A department spokesman told the American-Statesman on Thursday it will not be renewing the contract, which is set to expire in August, for the current sports information director for the sport. He headed communications for the soccer team and the softball team, the latter of which recently won the program’s first national championship. The SID wrote several articles and compiled information on the team’s World Series run.
No reason was given. The department spokesperson said softball and soccer will be covered this upcoming season, but did not specify whether a hire would be made for the position.
The move to reduce staff follows a court decision that greatly affects the bottom line for athletic departments.

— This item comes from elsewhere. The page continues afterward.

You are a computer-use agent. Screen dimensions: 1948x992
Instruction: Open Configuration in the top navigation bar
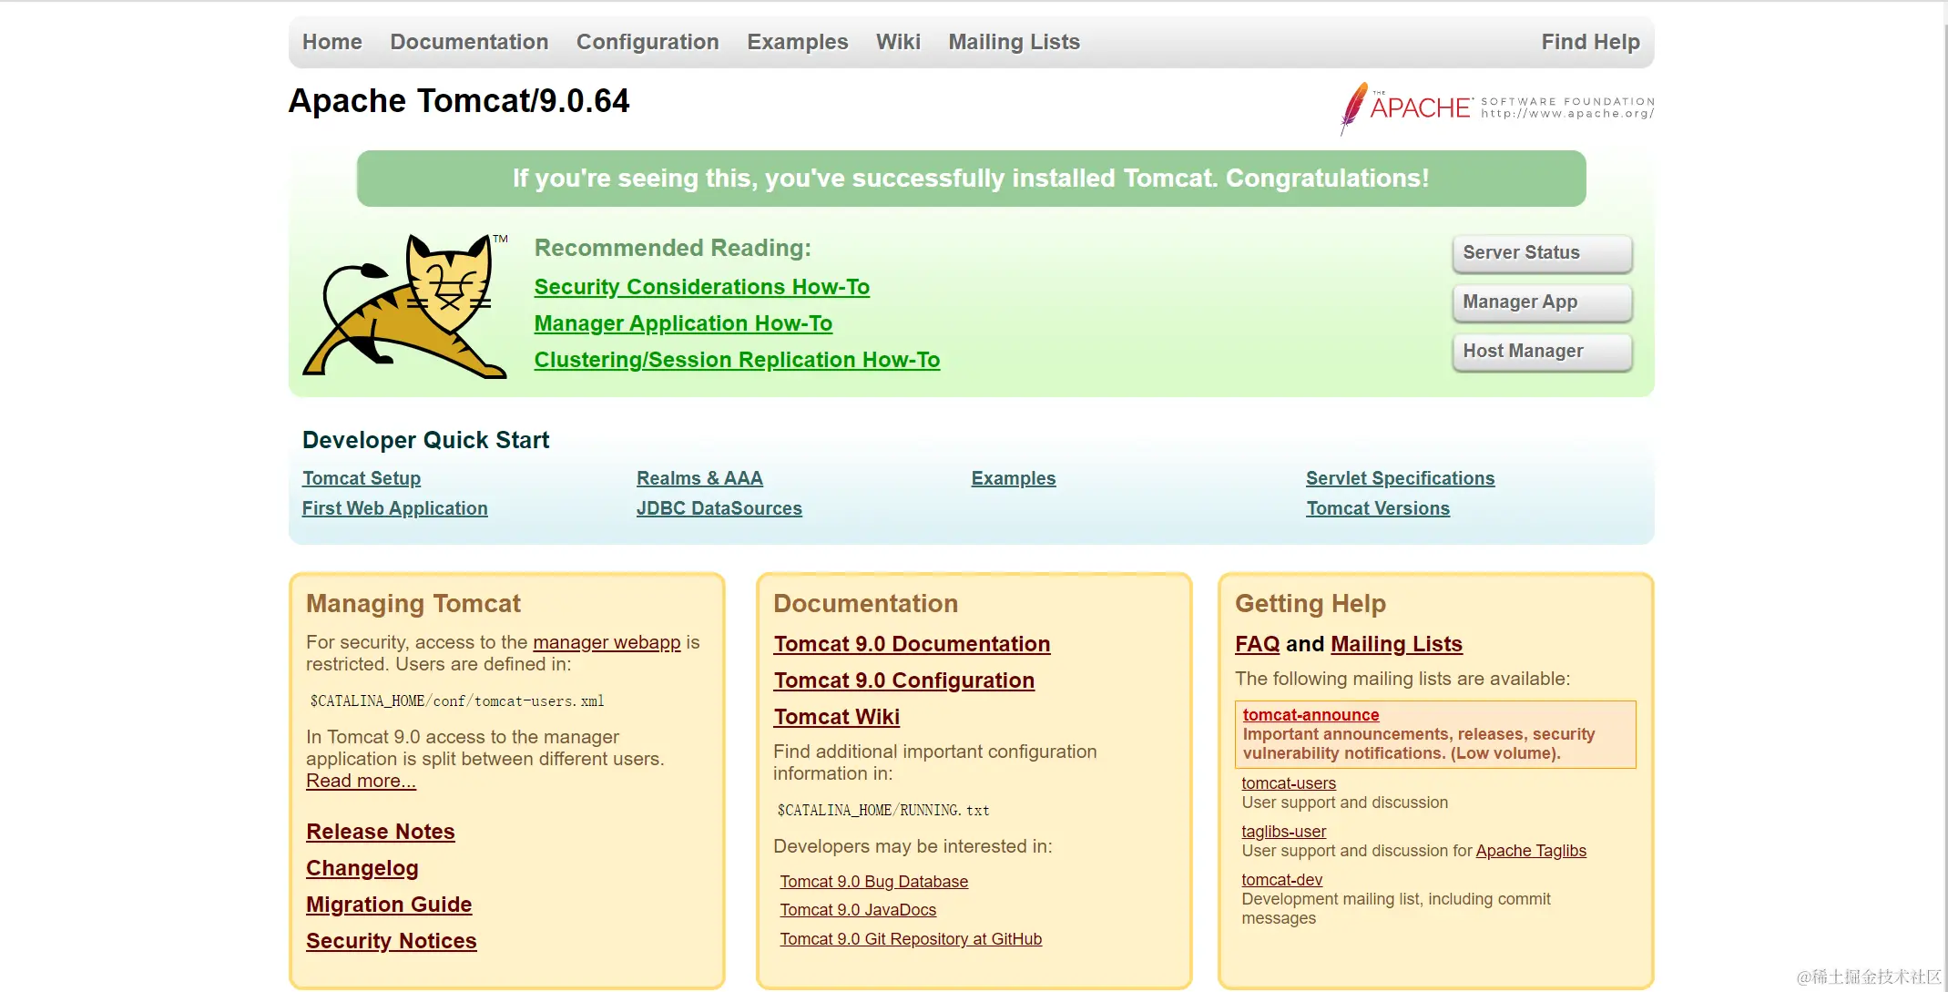[648, 42]
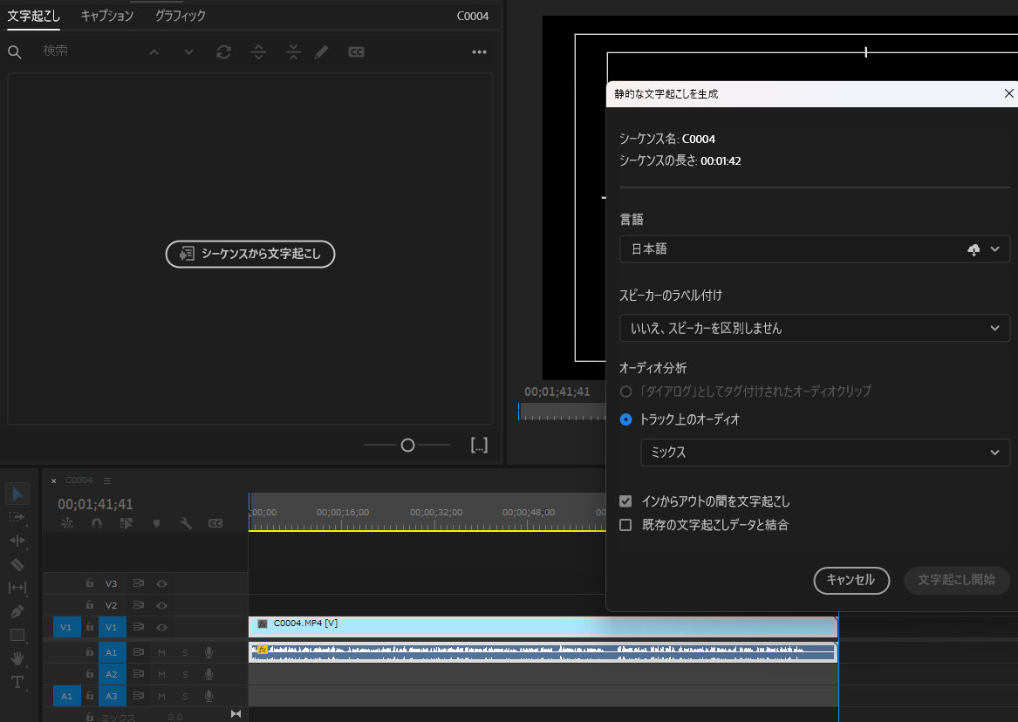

Judge Claudia Wilken approved the House v. NCAA settlement last Saturday, requiring universities to pay athletes. This means schools will now share a portion of the billions of dollars in broadcast revenue they help generate and will be exempt from being official university employees. Schools will be allowed to provide $20.5 million annually to athletes; funds can also be used to recruit high schoolers, which previously could not be done
Other power conference programs in Texas have reduced staffing to their athletics departments while the House case was ongoing. Texas A&M Athletic Director Trev Alberts let go of at least 18 employees in April 2024, according to KBTX’s Nicole Griffith. Alberts cited “unprecedented change in the world of intercollegiate athletics” as the reason, with the need to be more “efficient and effective.”
Former TCU SID Mark Cohen posted on X last Wednesday that he was also let go from his position due to departmental restructuring. A question about whether the settlement affected the decision to release the softball and soccer SID was unanswered.
Editor’s note: This story has been updated to remove the name of the employee, as he is not a public figure.